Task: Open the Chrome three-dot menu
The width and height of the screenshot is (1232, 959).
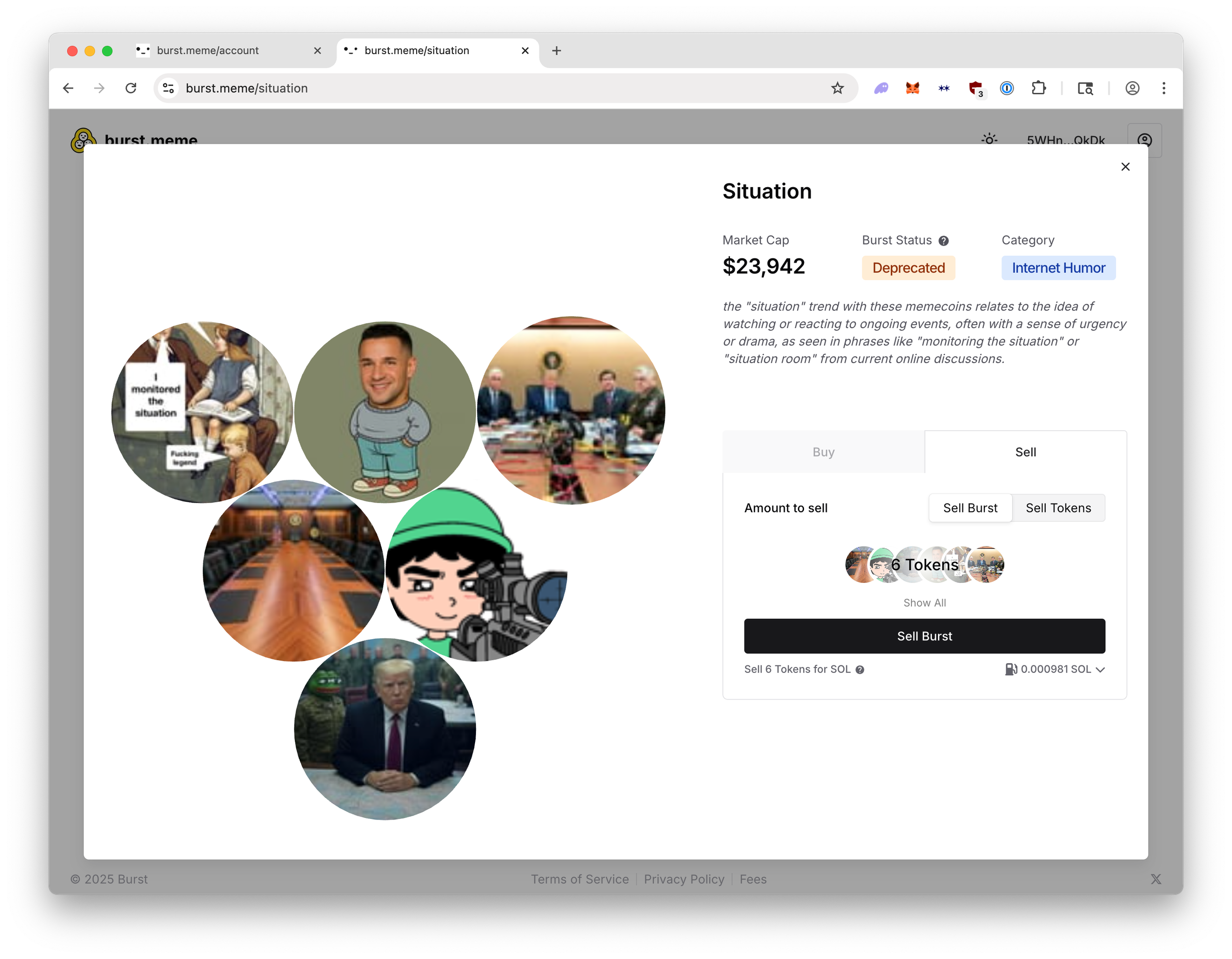Action: [x=1163, y=88]
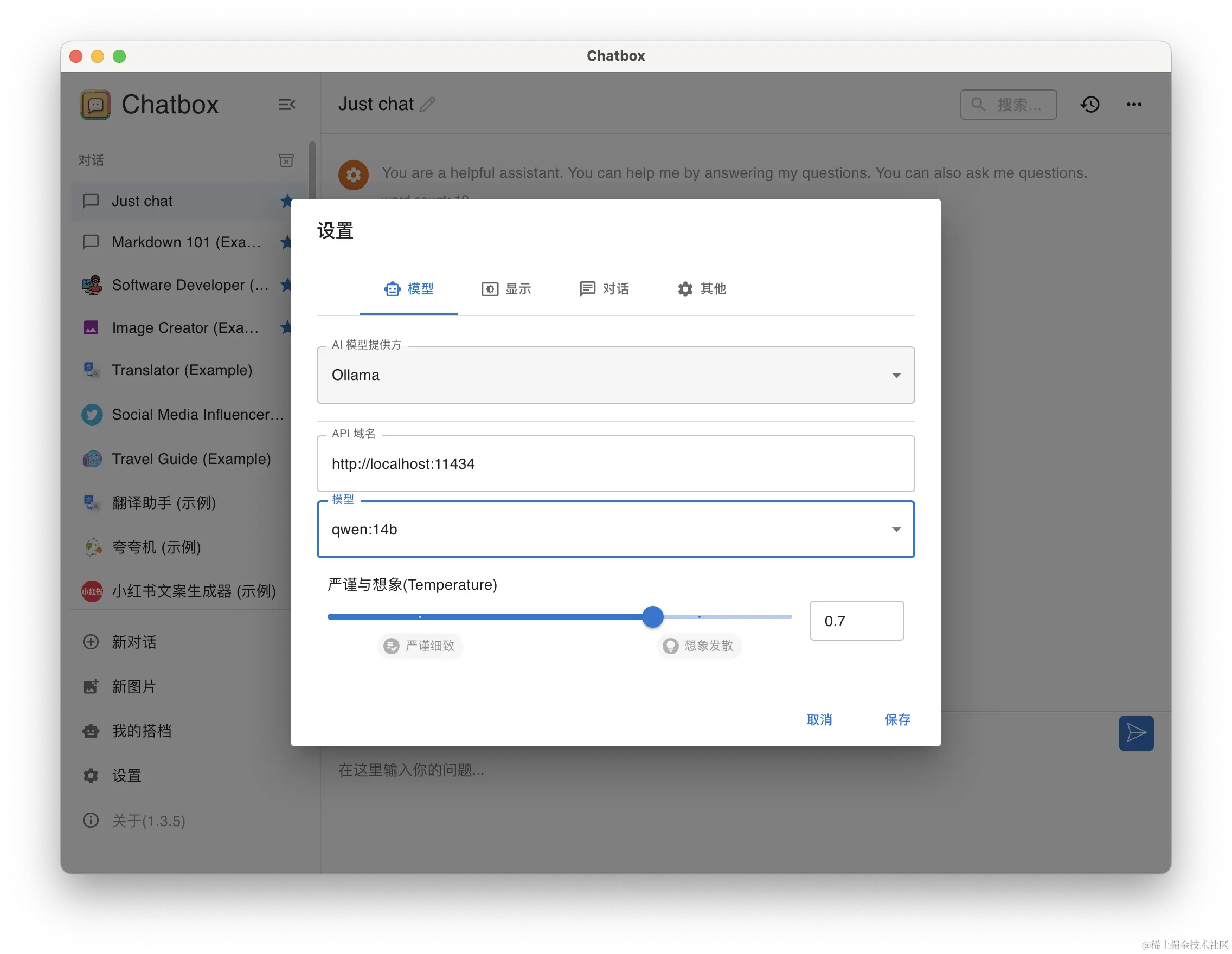Open the three-dots more options menu
Viewport: 1232px width, 954px height.
click(1134, 104)
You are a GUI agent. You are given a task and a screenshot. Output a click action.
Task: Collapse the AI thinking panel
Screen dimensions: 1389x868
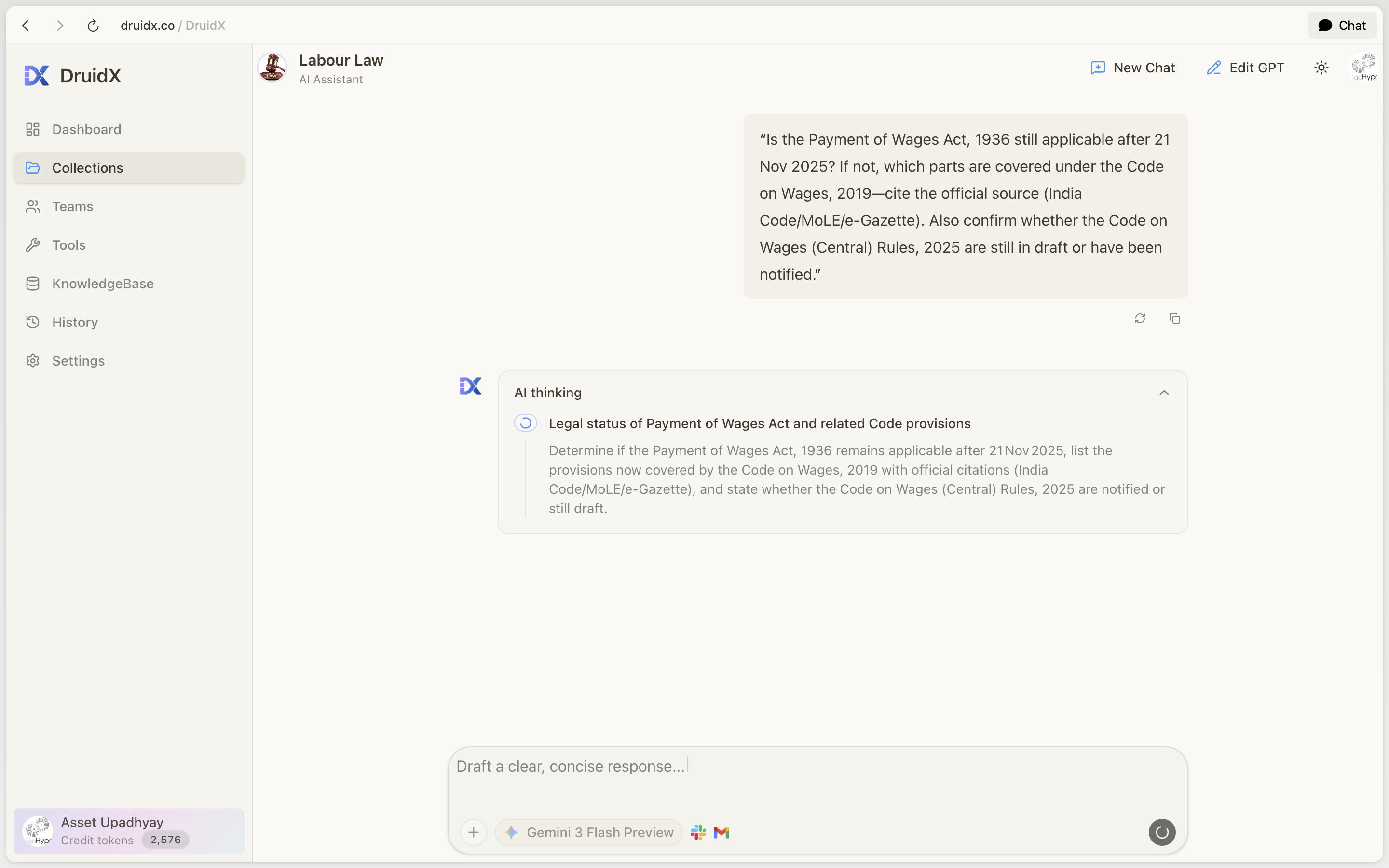point(1164,393)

-----

§ EXERCISE INSTRUCTIONS: Only the pictures are to be left out; the rest of the material above should be printed verbatim.

§ REPLY:
Task: Open the Chrome three-dot menu
The width and height of the screenshot is (1232, 959).
Action: [x=1163, y=88]
Open the three-dots more options menu
Viewport: 1232px width, 954px height.
click(1134, 104)
You are a GUI agent. You are given a task and a screenshot. Output a click action.
Task: Collapse the AI thinking panel
Screen dimensions: 1389x868
point(1164,393)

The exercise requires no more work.